• _GIVEN INFORMATION_
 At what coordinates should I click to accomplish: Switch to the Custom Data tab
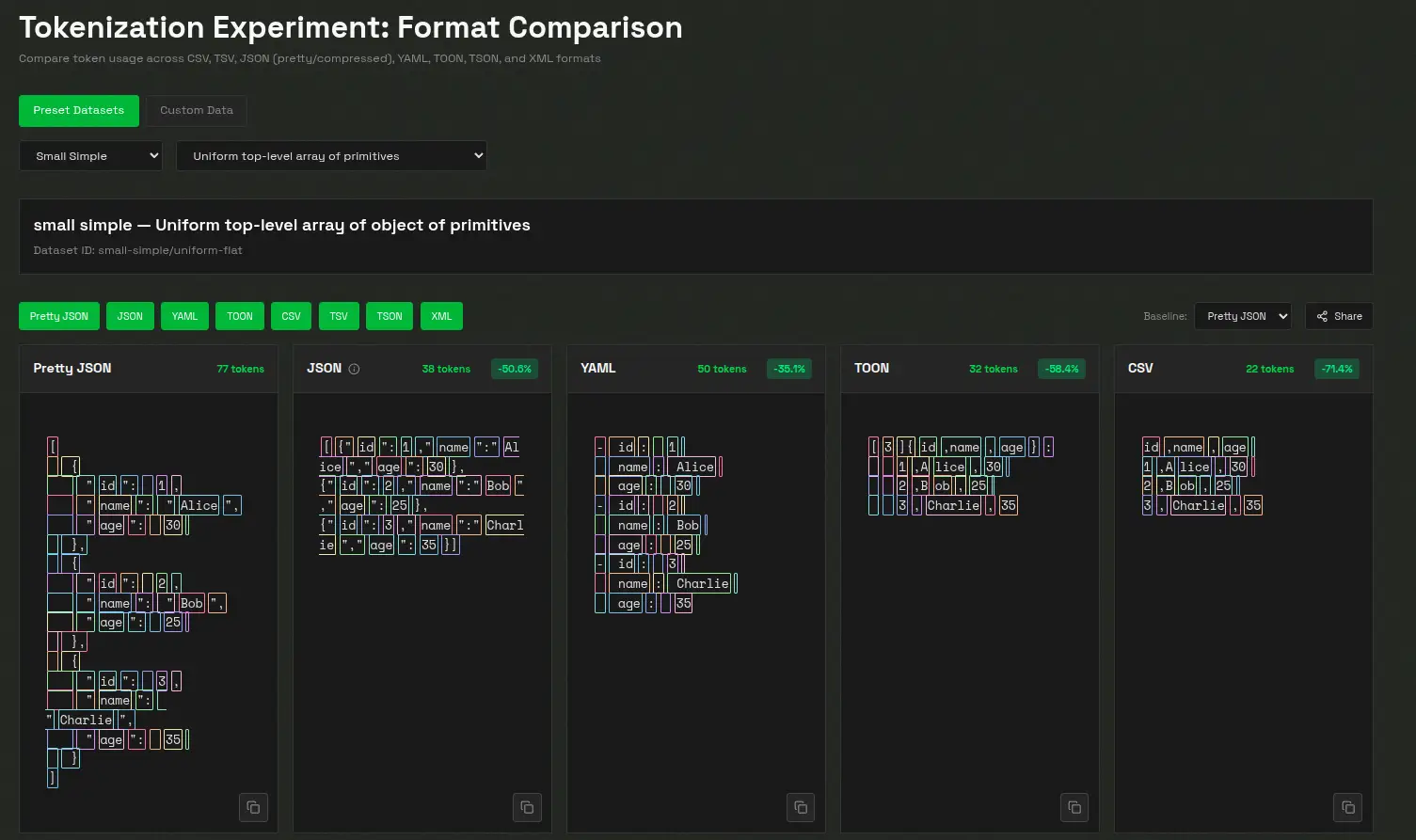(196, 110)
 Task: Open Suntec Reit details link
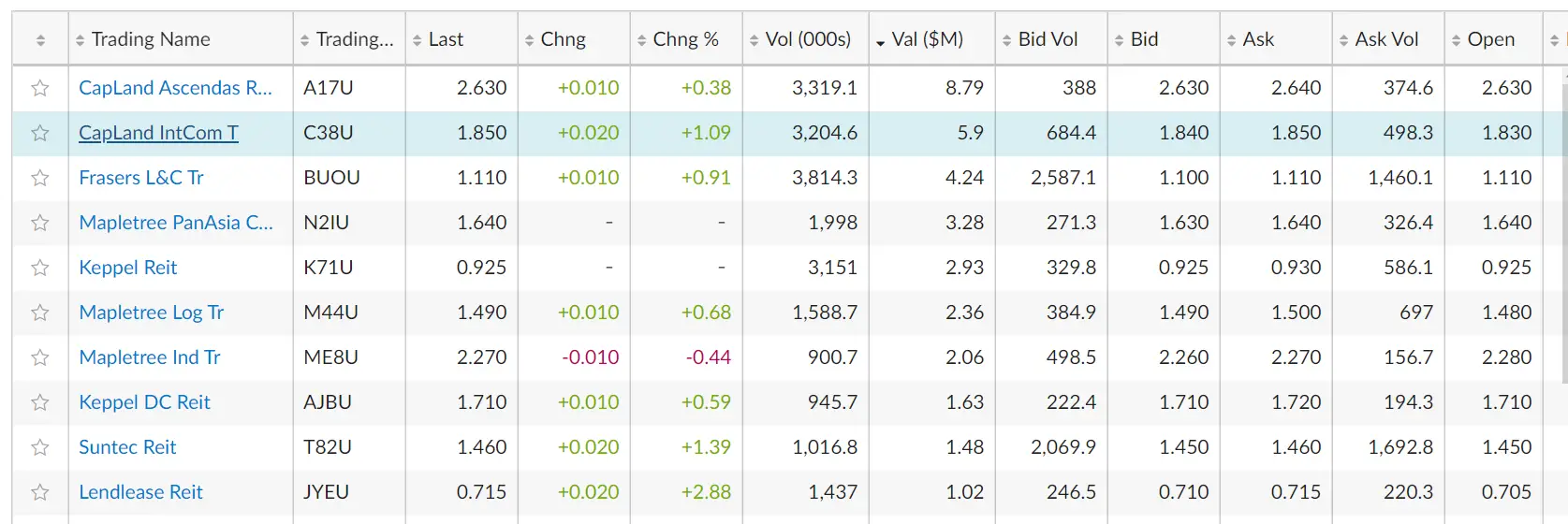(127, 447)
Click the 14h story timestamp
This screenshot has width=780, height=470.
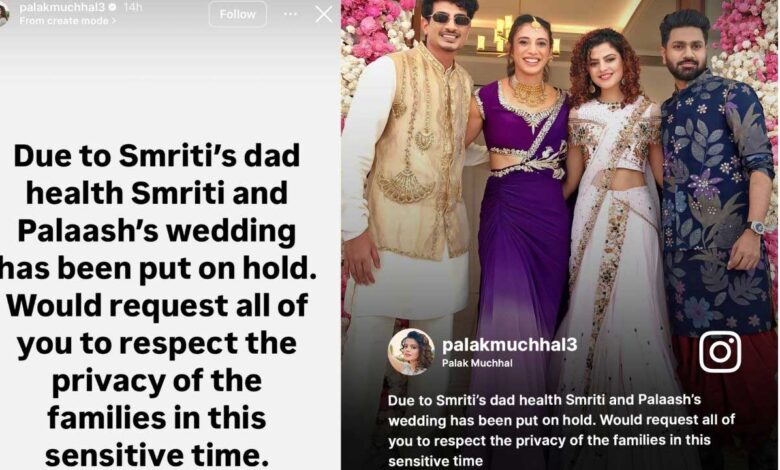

• _WHAT IS REQUIRED_
Return the complete material exactly as given, excluding images.

• _WRITTEN ANSWER_
 At what coordinates should I click to accomplish: Switch to the Custom Data tab
(196, 110)
 Task: Open Suntec Reit details link
(127, 447)
Click the 14h story timestamp
This screenshot has width=780, height=470.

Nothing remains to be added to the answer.